Papá se bajó del carro y yo lo seguí. Desde su ventanilla, mamá me gritó que no lo hiciera, que era demasiado peligroso, pero yo hice oídos sordos a sus advertencias y me abrí paso a través de las piedras, del polvo y la basura. Finalmente, ella también venció sus propios temores y nos siguió de cerca, manteniéndose unos centímetros por detrás. Sentí un vacío en la boca del estómago.

A medida que nos acercábamos, el cuerpo en cuestión se fue revelando como un estropajo deforme que tenía las extremidades retorcidas y un rostro joven pero desfigurado por los moretones. Logramos distinguir, sin embargo, que se trataba de un adulto de sexo masculino. Estaba desnudo. Horrorizada, mamá se cubrió los ojos con las manos y se dio la vuelta para asegurarse de no ver nada malo.

—¡Qué barbaridad!

—No es el primer cadáver que ves —dijo papá.

—El último cadáver que vi de cerca fue el de mi santo padre, pero nunca lo vi desnudo —respondió mamá—. ¡Qué indecencia!

—Espéranos en el carro, mejor.

—¿Qué piensan hacer?

Miré a papá, haciéndole la misma pregunta sin abrir la boca.

Para suerte de ambos, mamá aceptó regresar al auto y vigilarnos desde allí. La vimos caminar de mala gana por la tierra con sus desgastadas alpargatas. Su cuerpo grande, robusto, se bamboleaba aparatosamente.

—Ahora, ayúdame a ponerlo bocarriba —dijo papá, después de asegurarse de que mamá ya no nos escuchaba.
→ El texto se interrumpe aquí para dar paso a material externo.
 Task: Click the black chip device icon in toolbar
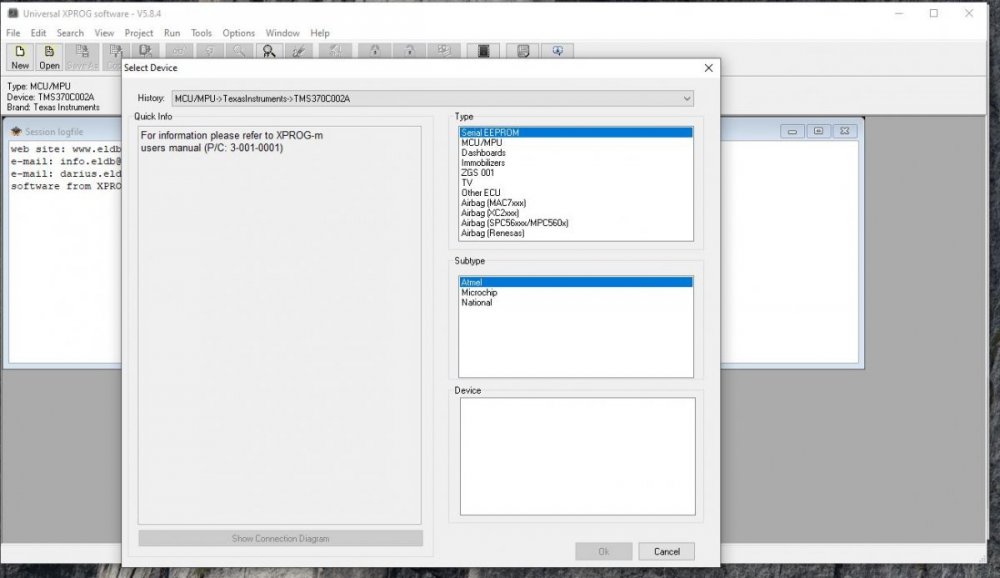click(483, 51)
—¿Estás seguro de que podemos moverlo? —inquirí.

—No creo que se moleste. Los muertos son más tolerantes que los vivos. Yo lo sé porque mi difunto padre también fue un muerto muy tolerante.

Lo retiramos del charco nauseabundo y lo colocamos de espaldas en el suelo. También quisimos enderezar sus brazos y piernas, pero no lo conseguimos.

—¿Te das cuenta de que su expresión acaba de cambiar? —dijo papá—. Ahora parece hasta contento. Yo creo que se siente agradecido con nosotros dos… Cuando mi padre se murió yo tenía más o menos tu edad, era un chiquillo, pero me acuerdo de que también lo encontré tirado en medio de la calle, alguien le había metido un tiro en la cabeza, nunca se conoció el motivo. Su rostro estaba pálido y también tenía una expresión llena de melancolía, pero entonces me acerqué a él, toqué sus manos y le dije que aquí estaríamos bien, que podía irse tranquilo. Te juro que se le formó una sonrisa en la boca. Nunca me olvidaré de eso…

Era la primera vez que papá me hablaba de su propio padre. El recuerdo de mi abuelo paterno siempre había estado rodeado de misterio.

Y siguió contándome otras historias, mucho más alegres, durante el almuerzo en el restaurante. Mamá abrió bruscamente una lata de cerveza con los dientes y se puso más alegre que de costumbre. Yo me mantuve quieto en mi silla, muy atento a las palabras que me dirigía papá y a toda la actividad que me rodeaba. Me pregunté qué sería del cuerpo de ese extraño. Me pregunté si sentiría frío o calor. Me pregunté cuánto tiempo tendría que pasar antes de que alguien lo recogiera.